[Collected data entries]
Start of Block

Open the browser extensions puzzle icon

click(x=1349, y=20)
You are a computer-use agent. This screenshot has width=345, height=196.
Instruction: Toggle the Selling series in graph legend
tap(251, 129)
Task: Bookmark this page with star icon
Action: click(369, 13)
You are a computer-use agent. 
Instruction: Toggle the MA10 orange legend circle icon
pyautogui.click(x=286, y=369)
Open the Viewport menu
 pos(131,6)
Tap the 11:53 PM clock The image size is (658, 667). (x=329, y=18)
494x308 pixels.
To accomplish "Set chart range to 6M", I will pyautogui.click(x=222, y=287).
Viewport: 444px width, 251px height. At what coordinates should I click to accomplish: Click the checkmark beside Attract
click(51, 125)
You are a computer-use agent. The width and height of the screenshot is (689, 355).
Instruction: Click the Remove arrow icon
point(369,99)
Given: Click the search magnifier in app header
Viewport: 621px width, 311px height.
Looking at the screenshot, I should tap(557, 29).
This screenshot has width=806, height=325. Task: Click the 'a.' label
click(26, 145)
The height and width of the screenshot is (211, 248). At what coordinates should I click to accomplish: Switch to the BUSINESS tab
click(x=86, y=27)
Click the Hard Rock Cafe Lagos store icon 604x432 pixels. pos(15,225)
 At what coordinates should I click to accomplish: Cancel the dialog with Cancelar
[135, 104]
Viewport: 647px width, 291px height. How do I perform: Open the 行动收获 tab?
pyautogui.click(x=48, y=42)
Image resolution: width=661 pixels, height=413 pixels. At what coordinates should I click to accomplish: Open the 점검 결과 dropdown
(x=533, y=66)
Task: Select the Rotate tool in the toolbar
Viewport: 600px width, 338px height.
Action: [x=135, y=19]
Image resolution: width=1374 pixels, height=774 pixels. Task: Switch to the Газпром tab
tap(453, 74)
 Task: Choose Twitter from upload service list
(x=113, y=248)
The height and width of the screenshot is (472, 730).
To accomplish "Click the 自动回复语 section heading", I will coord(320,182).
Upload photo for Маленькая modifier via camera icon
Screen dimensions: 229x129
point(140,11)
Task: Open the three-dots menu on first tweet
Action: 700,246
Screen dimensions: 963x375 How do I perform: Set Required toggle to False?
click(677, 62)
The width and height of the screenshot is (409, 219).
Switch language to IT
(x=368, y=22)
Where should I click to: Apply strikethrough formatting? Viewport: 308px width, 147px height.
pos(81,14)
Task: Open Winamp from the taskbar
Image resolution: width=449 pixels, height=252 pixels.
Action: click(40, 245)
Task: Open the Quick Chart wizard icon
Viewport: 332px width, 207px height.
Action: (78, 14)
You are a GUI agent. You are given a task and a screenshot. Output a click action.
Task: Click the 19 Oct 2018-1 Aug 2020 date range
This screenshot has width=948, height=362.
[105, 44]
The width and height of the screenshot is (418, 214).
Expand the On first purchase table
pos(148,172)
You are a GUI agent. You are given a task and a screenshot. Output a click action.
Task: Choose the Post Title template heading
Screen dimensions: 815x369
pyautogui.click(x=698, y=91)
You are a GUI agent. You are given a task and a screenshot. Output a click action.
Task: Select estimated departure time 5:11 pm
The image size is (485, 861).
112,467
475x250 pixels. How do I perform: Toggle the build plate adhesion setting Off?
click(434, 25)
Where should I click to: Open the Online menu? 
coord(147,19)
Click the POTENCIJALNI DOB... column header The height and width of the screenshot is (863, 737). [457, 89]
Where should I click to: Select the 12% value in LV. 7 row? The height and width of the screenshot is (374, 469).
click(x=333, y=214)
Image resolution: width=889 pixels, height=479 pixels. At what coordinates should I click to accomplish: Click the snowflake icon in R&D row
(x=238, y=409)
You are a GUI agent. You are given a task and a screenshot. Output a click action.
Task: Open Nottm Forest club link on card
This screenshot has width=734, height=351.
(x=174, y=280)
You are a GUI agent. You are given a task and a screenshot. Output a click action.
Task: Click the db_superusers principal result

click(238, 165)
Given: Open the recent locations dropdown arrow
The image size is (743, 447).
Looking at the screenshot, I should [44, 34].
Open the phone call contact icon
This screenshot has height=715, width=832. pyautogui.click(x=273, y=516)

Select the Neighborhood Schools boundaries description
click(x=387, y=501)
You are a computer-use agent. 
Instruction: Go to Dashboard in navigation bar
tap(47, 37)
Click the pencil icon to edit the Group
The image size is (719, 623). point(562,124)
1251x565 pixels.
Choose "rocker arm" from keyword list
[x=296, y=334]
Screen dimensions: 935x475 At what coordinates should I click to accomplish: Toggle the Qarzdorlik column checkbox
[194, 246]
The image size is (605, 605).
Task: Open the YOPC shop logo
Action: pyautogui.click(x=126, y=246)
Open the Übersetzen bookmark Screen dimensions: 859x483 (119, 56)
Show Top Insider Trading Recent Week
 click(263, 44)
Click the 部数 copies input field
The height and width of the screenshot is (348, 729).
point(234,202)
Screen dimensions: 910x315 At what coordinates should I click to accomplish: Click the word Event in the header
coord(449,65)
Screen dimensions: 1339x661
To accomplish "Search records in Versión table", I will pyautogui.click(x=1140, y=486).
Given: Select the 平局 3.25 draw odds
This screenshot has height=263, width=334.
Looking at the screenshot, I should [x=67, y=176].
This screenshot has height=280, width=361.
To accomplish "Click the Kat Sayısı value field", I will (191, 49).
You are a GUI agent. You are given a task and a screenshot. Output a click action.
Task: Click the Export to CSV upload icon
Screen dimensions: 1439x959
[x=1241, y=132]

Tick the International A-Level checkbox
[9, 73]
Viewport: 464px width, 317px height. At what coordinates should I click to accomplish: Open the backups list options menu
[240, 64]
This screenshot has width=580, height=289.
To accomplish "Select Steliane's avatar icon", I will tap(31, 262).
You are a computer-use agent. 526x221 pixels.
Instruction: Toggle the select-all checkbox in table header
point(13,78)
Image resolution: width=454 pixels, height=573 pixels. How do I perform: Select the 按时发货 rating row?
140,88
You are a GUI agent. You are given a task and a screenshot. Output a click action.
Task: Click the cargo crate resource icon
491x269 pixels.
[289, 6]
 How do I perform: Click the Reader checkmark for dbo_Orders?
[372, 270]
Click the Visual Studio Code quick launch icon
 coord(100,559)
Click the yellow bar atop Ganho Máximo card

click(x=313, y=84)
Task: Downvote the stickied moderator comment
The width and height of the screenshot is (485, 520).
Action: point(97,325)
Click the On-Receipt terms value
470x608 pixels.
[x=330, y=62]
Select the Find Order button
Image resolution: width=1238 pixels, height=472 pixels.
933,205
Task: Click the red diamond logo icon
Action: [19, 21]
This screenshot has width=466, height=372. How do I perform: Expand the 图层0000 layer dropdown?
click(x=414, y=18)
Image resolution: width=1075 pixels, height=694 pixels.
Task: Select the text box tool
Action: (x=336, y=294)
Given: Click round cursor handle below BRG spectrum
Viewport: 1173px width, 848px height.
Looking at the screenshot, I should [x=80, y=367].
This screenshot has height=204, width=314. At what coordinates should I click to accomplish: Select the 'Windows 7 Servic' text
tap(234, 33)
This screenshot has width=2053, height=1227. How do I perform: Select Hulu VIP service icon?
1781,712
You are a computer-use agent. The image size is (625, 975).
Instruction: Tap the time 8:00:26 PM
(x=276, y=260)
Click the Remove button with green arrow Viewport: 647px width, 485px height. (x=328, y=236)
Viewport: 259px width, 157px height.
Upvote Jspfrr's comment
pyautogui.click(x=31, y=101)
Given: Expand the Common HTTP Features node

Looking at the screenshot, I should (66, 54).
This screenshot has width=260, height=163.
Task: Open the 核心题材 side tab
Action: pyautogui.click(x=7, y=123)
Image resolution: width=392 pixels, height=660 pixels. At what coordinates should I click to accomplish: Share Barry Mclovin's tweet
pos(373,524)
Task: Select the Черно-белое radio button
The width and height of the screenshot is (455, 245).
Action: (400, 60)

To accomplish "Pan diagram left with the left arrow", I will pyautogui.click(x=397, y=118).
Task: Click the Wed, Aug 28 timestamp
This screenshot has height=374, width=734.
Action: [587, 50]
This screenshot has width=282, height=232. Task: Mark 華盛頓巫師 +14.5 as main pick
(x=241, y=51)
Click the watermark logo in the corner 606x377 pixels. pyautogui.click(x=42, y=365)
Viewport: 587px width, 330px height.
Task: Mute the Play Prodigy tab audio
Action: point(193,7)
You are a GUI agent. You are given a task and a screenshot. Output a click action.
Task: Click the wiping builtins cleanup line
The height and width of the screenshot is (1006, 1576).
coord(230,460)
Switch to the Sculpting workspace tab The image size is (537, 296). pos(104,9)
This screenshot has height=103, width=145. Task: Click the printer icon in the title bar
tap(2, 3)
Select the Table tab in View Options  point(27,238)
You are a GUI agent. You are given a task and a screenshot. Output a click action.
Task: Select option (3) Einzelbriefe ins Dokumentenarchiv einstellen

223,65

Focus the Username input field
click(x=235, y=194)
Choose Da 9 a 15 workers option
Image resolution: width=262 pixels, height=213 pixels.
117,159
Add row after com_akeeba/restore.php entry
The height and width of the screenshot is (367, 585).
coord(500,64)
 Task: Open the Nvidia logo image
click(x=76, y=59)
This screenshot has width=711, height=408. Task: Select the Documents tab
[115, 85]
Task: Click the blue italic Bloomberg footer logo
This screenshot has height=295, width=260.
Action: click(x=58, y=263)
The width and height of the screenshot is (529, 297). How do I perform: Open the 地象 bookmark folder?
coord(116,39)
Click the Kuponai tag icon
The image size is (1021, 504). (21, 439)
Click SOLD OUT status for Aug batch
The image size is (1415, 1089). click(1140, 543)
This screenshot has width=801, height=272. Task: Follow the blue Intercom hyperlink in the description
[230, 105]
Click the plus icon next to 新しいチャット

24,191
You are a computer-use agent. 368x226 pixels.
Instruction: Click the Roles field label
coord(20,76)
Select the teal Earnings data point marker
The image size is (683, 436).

End of Block

## YOUR OBJECTIVE:
Only those lines of the entries above that run from the line containing "Image resolution: width=392" to the line containing "Task: Click the Wed, Aug 28 timestamp", both included, should be transcribed exactly.

## OUTPUT FOR THIS EXERCISE:
Image resolution: width=392 pixels, height=660 pixels. At what coordinates should I click to accomplish: Share Barry Mclovin's tweet
pos(373,524)
Task: Select the Черно-белое radio button
The width and height of the screenshot is (455, 245).
Action: (400, 60)

To accomplish "Pan diagram left with the left arrow", I will pyautogui.click(x=397, y=118).
Task: Click the Wed, Aug 28 timestamp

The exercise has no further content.